Search code examples
sqlpostgresqlwindow-functionsdate-arithmeticgaps-and-islands

How to add a running count to rows in a 'streak' of consecutive days


Thanks to Mike for the suggestion to add the create/insert statements.

create table test (
  pid integer not null,
  date date not null,
  primary key (pid, date)
);

insert into test values
  (1,'2014-10-1')
, (1,'2014-10-2')
, (1,'2014-10-3')
, (1,'2014-10-5')
, (1,'2014-10-7')
, (2,'2014-10-1')
, (2,'2014-10-2')
, (2,'2014-10-3')
, (2,'2014-10-5')
, (2,'2014-10-7');

I want to add a new column that is 'days in current streak' so the result would look like:

pid    | date      | in_streak
-------|-----------|----------
1      | 2014-10-1 | 1
1      | 2014-10-2 | 2
1      | 2014-10-3 | 3
1      | 2014-10-5 | 1
1      | 2014-10-7 | 1
2      | 2014-10-2 | 1
2      | 2014-10-3 | 2
2      | 2014-10-4 | 3
2      | 2014-10-6 | 1

I've been trying to use the answers from

but I can't work out how to use the dense_rank() trick with other window functions to get the right result.


Solution

  • Building on this table (not using the SQL keyword "date" as column name.):

    CREATE TABLE tbl(
      pid int
    , the_date date
    , PRIMARY KEY (pid, the_date)
    );
    

    Query:

    SELECT pid, the_date
         , row_number() OVER (PARTITION BY pid, grp ORDER BY the_date) AS in_streak
    FROM  (
       SELECT *
            , the_date - '2000-01-01'::date
            - row_number() OVER (PARTITION BY pid ORDER BY the_date) AS grp
       FROM   tbl
    ) sub
    ORDER  BY pid, the_date;
    

    Subtracting a date from another date yields an integer. Since you are looking for consecutive days, every next row would be greater by one. If we subtract row_number() from that, the whole streak ends up in the same group (grp) per pid. Then it's simple to deal out number per group.

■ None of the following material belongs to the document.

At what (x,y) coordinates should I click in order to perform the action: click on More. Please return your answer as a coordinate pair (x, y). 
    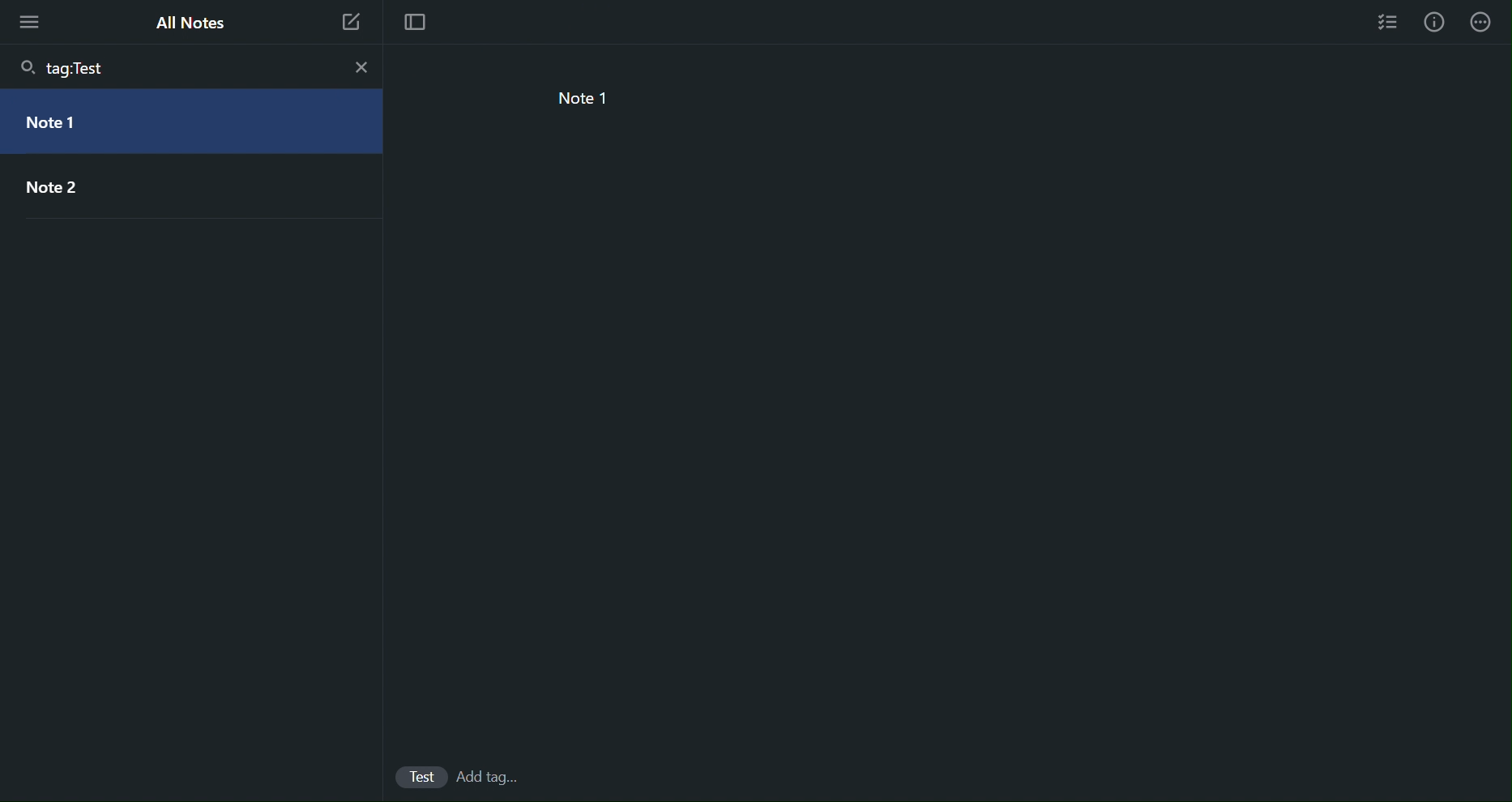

    grp is calculated with two subtractions, which should be fastest. An equally fast alternative could be:

    the_date - row_number() OVER (PARTITION BY pid ORDER BY the_date) * interval '1d' AS grp
    

    One multiplication, one subtraction. String concatenation and casting is more expensive. Test with EXPLAIN ANALYZE.

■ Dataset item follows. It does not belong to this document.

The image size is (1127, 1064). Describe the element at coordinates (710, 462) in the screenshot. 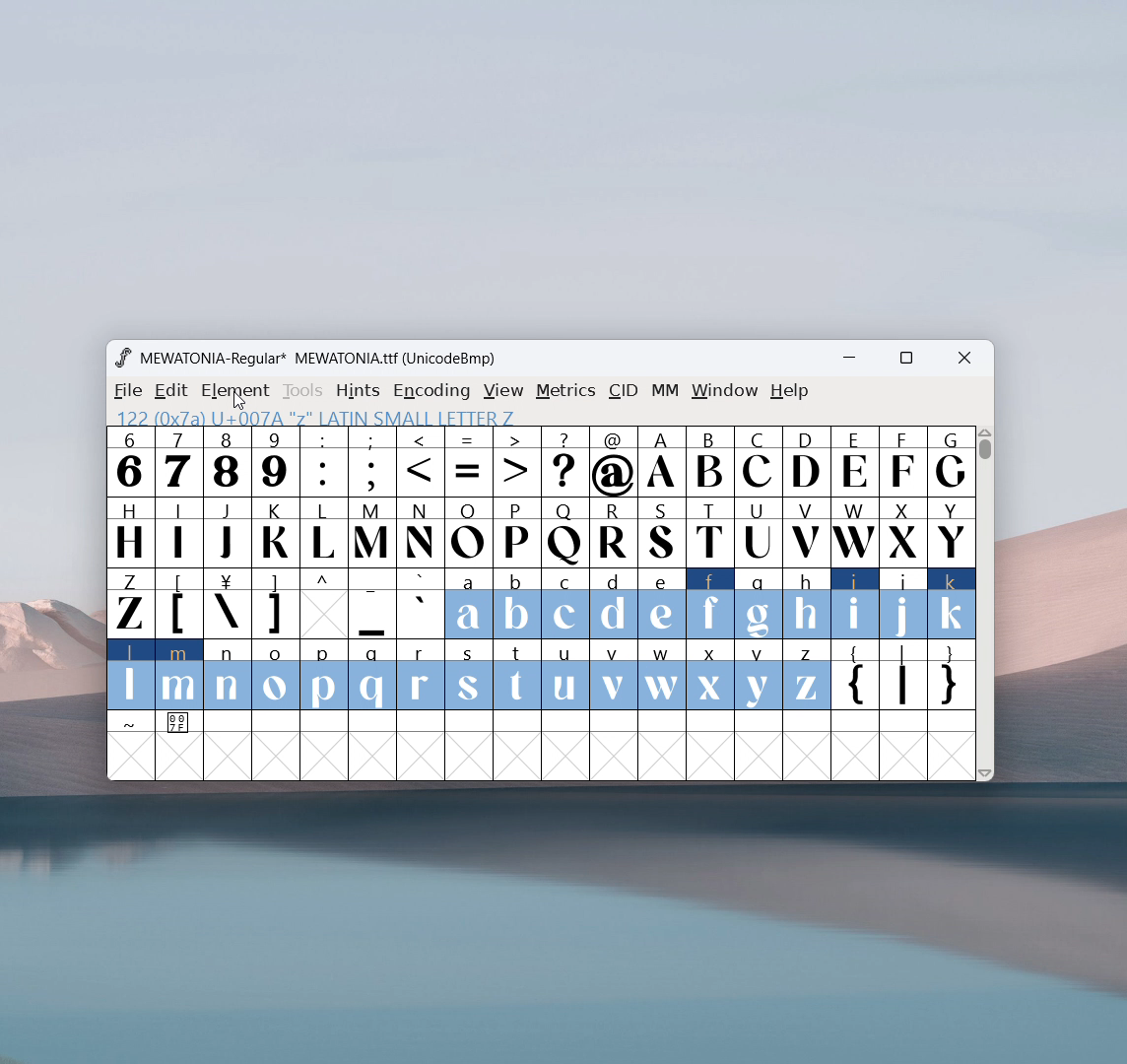

I see `B` at that location.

    Don't forget to partition by pid additionally in both steps, or you'll inadvertently mix groups that should be separated.

    Using a subquery, since that is typically faster than a CTE. There is nothing here that a plain subquery couldn't do.

    And since you mentioned it: dense_rank() is obviously not necessary here. Basic row_number() does the job.